Directed by Christophe Gans

“Hey Jean-Claude, lets make a movie”

“Ok, Pierre, what’s it about?”

“Werewolves. Well, one, any way. And it’s more of just a Beast”

“Cool, so it’s a horror flick. Let’s make the setting here, in France.”

“Great, It’ll be a period piece then.”

“But of course, set sometime before the Revolution, when France was still a colonial power!”

“Ah, but we have to get the Revolution in somehow!”

“We’ll do the whole thing as a flashback. Who’s the hero?”

“A French Knight!”

“Who is also a learned man, a naturalist.”

“With the soul of an artist and a Native American blood brother whom he met as he traveled the world on adventures.”

“Great! Can we have Kung-Fu action sequences?”

“But of course, the Native Americans are well known for their slow motion hand to hand combat abilities.”

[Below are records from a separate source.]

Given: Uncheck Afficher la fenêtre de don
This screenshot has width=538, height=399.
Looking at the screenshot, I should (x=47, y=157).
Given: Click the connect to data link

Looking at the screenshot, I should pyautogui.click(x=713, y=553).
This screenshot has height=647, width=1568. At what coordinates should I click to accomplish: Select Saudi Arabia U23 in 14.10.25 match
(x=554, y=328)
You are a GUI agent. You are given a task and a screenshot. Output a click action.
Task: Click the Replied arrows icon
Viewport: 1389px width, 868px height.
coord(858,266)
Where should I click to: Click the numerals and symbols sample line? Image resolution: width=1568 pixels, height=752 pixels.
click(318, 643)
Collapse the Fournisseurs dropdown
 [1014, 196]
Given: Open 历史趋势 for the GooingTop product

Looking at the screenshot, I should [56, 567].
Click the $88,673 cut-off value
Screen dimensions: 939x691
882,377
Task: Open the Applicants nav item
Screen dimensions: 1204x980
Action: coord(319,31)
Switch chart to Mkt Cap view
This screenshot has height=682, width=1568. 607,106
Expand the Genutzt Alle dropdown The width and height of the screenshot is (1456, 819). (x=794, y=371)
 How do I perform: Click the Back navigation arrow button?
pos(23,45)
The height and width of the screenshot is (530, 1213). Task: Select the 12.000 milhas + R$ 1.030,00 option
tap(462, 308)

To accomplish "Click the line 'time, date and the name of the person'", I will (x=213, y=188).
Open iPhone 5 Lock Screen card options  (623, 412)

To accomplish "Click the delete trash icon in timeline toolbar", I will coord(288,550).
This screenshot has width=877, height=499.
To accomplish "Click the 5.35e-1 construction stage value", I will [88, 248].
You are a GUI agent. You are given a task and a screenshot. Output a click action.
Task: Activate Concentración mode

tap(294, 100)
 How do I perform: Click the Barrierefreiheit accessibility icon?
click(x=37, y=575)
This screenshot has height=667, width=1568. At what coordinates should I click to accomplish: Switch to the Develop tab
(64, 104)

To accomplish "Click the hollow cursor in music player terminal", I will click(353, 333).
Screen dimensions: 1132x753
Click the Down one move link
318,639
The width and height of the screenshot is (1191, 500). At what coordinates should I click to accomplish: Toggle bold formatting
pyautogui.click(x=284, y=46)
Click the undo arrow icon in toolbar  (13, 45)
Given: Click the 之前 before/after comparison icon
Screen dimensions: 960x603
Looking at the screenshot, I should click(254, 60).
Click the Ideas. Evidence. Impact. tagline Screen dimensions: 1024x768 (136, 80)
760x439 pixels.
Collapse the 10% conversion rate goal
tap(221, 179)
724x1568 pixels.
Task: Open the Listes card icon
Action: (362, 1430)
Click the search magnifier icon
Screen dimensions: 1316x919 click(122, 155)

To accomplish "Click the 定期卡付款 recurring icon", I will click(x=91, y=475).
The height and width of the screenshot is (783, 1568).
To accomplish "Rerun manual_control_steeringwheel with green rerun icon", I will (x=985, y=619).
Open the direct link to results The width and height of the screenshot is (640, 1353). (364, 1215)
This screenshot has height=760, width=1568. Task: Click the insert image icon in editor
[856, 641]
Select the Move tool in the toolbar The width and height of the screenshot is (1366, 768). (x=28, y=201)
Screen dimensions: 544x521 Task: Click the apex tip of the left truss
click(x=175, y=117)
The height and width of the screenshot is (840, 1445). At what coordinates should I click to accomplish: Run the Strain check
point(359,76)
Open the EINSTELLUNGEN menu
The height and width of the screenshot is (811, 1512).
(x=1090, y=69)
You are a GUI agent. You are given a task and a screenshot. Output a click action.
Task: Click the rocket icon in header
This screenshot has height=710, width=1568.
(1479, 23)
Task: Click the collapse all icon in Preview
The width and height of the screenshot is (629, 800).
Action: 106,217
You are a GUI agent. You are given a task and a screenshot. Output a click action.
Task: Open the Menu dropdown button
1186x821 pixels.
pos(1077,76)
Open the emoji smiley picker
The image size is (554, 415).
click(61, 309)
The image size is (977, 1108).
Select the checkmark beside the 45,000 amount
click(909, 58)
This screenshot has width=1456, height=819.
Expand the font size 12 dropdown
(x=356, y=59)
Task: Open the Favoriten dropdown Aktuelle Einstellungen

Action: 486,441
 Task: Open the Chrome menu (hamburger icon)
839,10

“Excellent! How about some palace intrigue?”

“No problem. We’ll have a secret plot against the King.”

“And we need a love triangle, between, the hero, a pure yet well bosomed red-haired French maiden and…..”

“A dusky Italian whore secretly working for the Pope!”

“Perfect! Will there be nudity?”

“Loads of it! By day, the hero courts the fair maiden, by night he sleeps in the brothel with his Italian lover.”

“So there will be plenty of harlots about. Will the Indian sidekick have a woman?”

“But of course, a gypsy who never speaks and proves to be his undoing!”

“How about the villian?”

“It’s a huge conspiracy including a mad preist!”

“And a one armed brother to the red-haired maiden!”

“Who secretly bears an incestual lust for her! After all, it’s a French film.”

“Wonderful! Will there be violence?”

“Scads of it!”

“Blood and gore?”

“By the Gallon!”

“Intense special effects?”

“Some of the best CGI work the world has ever seen, and a great camera fade in which the naked whore’s body becomes a perfect mountainside view.”

“How will we maintain our credibility through all of this?”

“We’ll film it in French, stock it full of actors no one has ever heard of, and present the entire thing with subtitles!”

“We are utterly mad French Film Geniuses!”

Funny thing is, that movie actually got made and, with all that, this movie WORKS! 4 cell phones, go see it!

The Royal Tenenbaums

Starring Gene Hackman, Anjelica Huston, Ben Stiller, Danny Glover, Gwenyth Paltrow, Luke Wilson, Owen Wilson and Bill Murray.

Directed by Wes Anderson

Honestly, I can’t talk about this movie yet. As with both Rushmore and Bottle Rocket, Anderson’s previous films, I don’t fully understand it in just one sitting, nor have I ever met anyone who does. Get back to me in a couple of months, if you like, but for now just know that I have never laughed so hard at what appeares to be a framed hand drawing of a pair of mens briefs on a cocktail napkin.